▶ **Stated task**
Please return every line of the listing below that contains the word "accomplish". Case matters.

━━ Material ━━

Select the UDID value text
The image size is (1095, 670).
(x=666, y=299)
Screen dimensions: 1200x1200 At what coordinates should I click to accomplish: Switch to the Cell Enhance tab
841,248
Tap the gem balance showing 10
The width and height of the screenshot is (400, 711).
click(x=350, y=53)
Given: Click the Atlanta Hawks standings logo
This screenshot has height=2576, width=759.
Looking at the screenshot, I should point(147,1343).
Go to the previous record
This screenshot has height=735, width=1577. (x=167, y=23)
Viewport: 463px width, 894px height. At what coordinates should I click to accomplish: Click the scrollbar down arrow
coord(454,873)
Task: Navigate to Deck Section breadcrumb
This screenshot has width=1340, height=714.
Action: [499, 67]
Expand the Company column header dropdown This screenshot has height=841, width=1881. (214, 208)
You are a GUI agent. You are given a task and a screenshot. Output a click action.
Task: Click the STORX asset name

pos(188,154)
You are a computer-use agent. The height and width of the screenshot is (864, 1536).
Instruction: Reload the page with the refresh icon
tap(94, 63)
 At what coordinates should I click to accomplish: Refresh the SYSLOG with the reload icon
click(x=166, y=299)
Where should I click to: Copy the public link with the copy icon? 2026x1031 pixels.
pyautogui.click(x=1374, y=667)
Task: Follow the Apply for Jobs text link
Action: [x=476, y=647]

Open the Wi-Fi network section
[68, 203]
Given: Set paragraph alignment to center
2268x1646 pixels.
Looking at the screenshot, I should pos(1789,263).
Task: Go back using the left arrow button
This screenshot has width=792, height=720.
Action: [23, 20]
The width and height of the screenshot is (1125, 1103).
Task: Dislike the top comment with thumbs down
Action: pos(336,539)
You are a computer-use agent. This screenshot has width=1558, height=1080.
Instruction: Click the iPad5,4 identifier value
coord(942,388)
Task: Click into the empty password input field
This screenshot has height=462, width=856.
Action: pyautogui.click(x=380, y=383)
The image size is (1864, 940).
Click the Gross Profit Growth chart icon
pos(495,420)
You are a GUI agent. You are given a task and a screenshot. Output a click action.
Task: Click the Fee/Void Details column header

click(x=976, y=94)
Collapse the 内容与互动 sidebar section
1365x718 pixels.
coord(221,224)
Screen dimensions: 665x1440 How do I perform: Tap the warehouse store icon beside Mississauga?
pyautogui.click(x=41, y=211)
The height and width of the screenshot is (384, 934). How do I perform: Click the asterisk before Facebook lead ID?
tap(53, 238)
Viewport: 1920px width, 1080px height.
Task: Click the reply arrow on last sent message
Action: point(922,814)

━━━

▶ **Answer to the task**
Screen dimensions: 1200x1200 At what coordinates should I click to accomplish: Switch to the Cell Enhance tab
Viewport: 463px width, 894px height. At what coordinates should I click to accomplish: Click the scrollbar down arrow
 At what coordinates should I click to accomplish: Refresh the SYSLOG with the reload icon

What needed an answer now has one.